## PROBLEM DETAILS
With the images omitted, return all of the entries exactly as they stand.

*** Opening DATA FOR PROCESSING ***

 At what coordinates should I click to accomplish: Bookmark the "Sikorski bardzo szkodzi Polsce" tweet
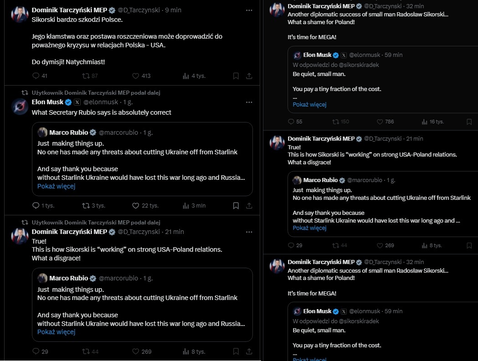pos(236,76)
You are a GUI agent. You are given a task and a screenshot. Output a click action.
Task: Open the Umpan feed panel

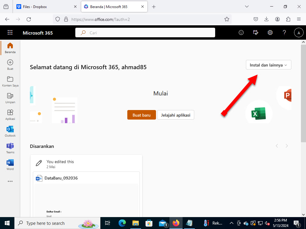coord(10,98)
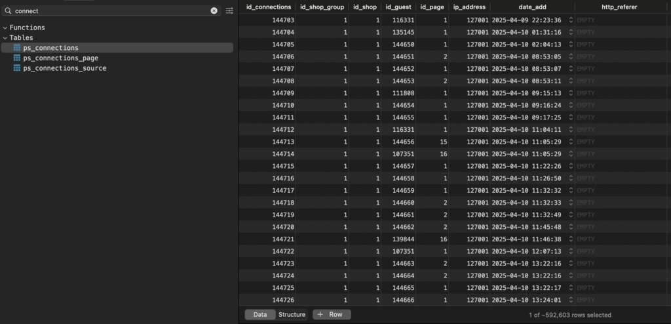Switch to the Structure tab

292,315
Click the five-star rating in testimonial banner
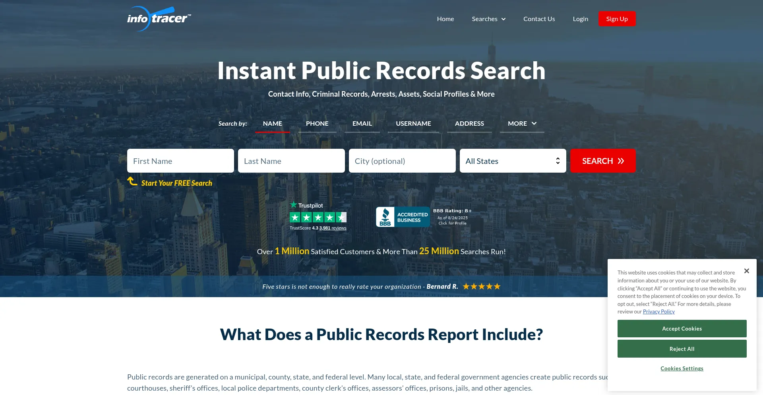This screenshot has height=395, width=763. (481, 286)
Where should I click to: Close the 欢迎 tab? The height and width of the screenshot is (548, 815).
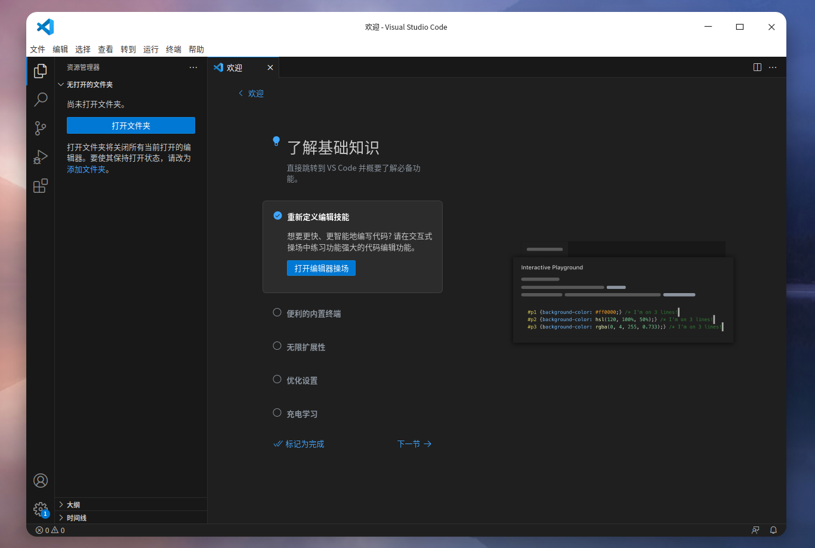coord(270,67)

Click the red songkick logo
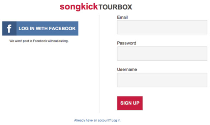(x=79, y=7)
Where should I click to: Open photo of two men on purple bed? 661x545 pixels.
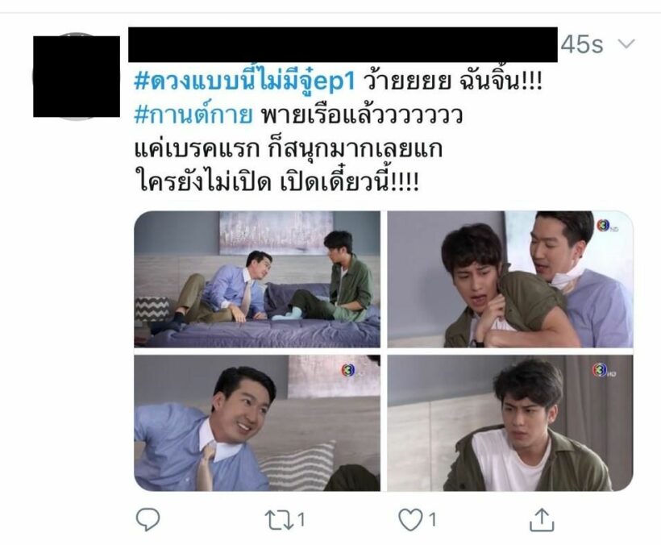point(257,279)
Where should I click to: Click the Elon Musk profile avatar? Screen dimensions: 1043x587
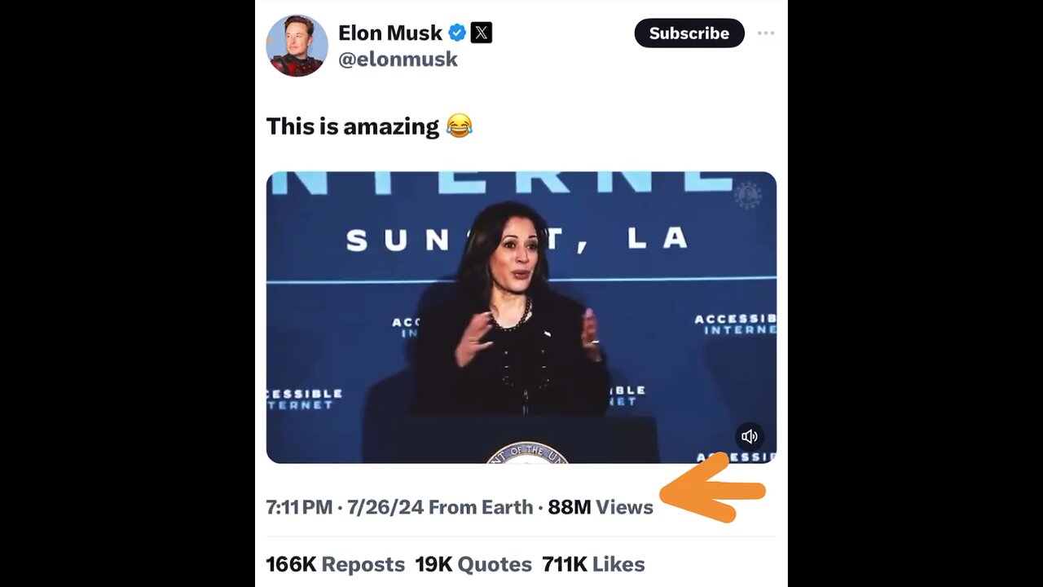tap(297, 46)
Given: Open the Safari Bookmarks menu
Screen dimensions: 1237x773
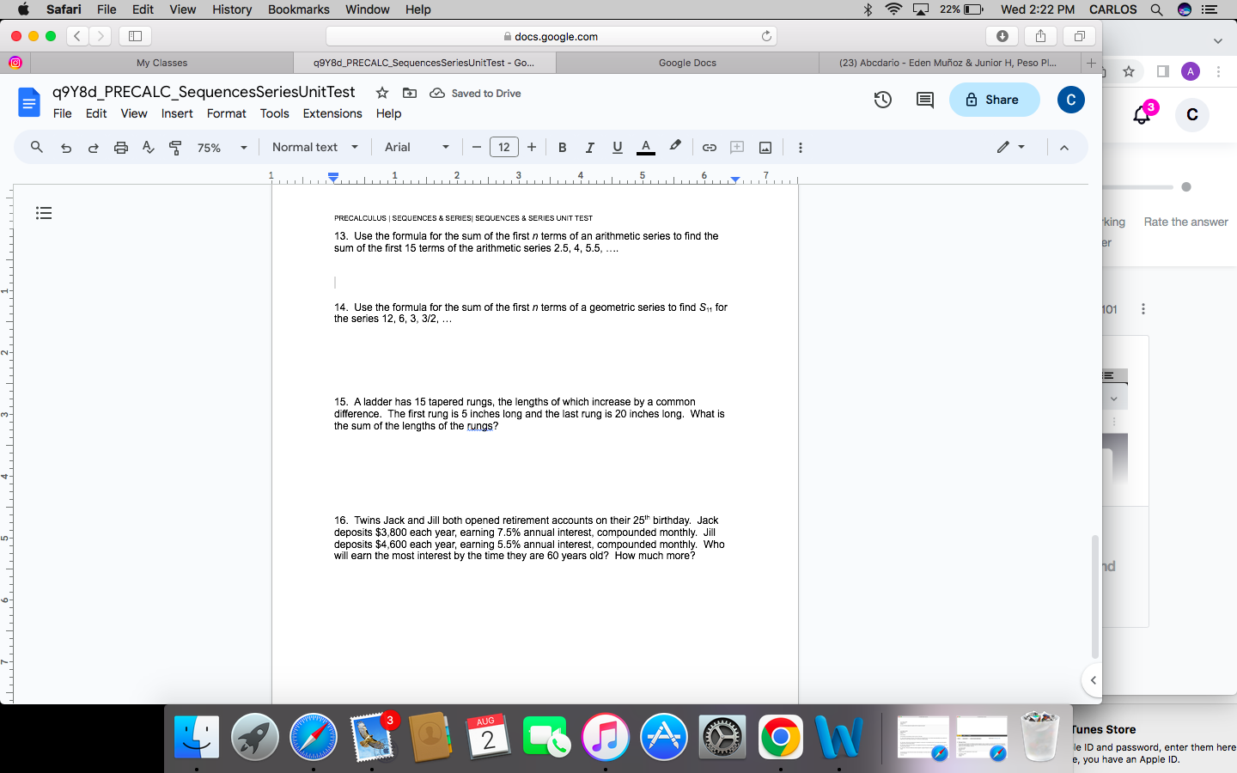Looking at the screenshot, I should point(298,9).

*** Closing DATA FOR PROCESSING ***

## TASK ANSWER
 At what coordinates should I click to accomplish: Bookmark the "Sikorski bardzo szkodzi Polsce" tweet
pos(236,76)
You are a GUI agent. You are given a task and a screenshot. Output a click action.
Task: Open the Umpan feed panel

coord(10,98)
Switch to the Structure tab

292,315
Click the five-star rating in testimonial banner
This screenshot has height=395, width=763. (481, 286)
Where should I click to: Close the 欢迎 tab? The height and width of the screenshot is (548, 815).
coord(270,67)

Click the red songkick logo
(x=79, y=7)
Where should I click to: Open photo of two men on purple bed? 661x545 pixels.
point(257,279)
Where should I click to: Click the Elon Musk profile avatar? Screen dimensions: 1043x587
tap(297, 46)
Given: Open the Safari Bookmarks menu
Screen dimensions: 1237x773
Looking at the screenshot, I should point(298,9).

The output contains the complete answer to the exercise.